++++ TEXTABSCHNITT ++++

Kann man ein 14 Jahre altes Spiel immer noch als Meisterwerk bezeichnen, wenn man es zuvor nie gespielt hat?

Manchmal ist es mir schon ein bisschen peinlich, wenn sich alle über die großen PC-Klassiker der späten 90er unterhalten und ich absolut nichts beisteuern kann. Natürlich kenne ich die wichtigen Namen und kann Informationen aus Artikeln, Videos oder Wikipedia rezitieren. Wirkliche Wissenslücken habe ich in dem Fall nicht. Doch über eigene Erfahrungen sprechen? Sagen, warum der Titel für mich wichtig oder herausragend ist? Nein, da musste ich bisher immer abblocken und die anderen reden lassen.

Dabei habe ich die Spiele damals nicht absichtlich in den Regalen stehen lassen. Ich wusste einfach nichts von ihnen. Immerhin benutzte ich einen PC, der mich mit seiner geringen Rechenleistung eher in den Wahnsinn trieb, und konzentrierte mich ausschließlich auf Konsolen. Jahre verstrichen und erst seit dem Aufblühen von Steam sowie anderen Online-Anbietern habe ich den PC für mich wiedererkannt. Also warum nicht ein paar freie Nachmittage nutzen, um verpasste Erlebnisse nachzuholen?

++++ DATENAUSZUG ++++

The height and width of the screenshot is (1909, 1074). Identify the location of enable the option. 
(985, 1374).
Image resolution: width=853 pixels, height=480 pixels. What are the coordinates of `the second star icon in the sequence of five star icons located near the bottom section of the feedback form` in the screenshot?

++++

AUFGABENSTELLUNG A - Schreiben Sie den Textabschnitt von „Dabei habe ich“ bis einschließlich „verpasste Erlebnisse nachzuholen?“ ab.
AUFGABENSTELLUNG B - Worauf konzentrierte sich die schreibende Person laut Textabschnitt ausschließlich?
AUFGABENSTELLUNG C - Nennen Sie alle Quellen, aus denen die schreibende Person laut Textabschnitt Informationen rezitieren kann.
Stützen Sie sich ausschließlich auf den Textabschnitt.

ERGEBNIS A -
Dabei habe ich die Spiele damals nicht absichtlich in den Regalen stehen lassen. Ich wusste einfach nichts von ihnen. Immerhin benutzte ich einen PC, der mich mit seiner geringen Rechenleistung eher in den Wahnsinn trieb, und konzentrierte mich ausschließlich auf Konsolen. Jahre verstrichen und erst seit dem Aufblühen von Steam sowie anderen Online-Anbietern habe ich den PC für mich wiedererkannt. Also warum nicht ein paar freie Nachmittage nutzen, um verpasste Erlebnisse nachzuholen?

ERGEBNIS B - Auf Konsolen.

ERGEBNIS C - Artikel, Videos, Wikipedia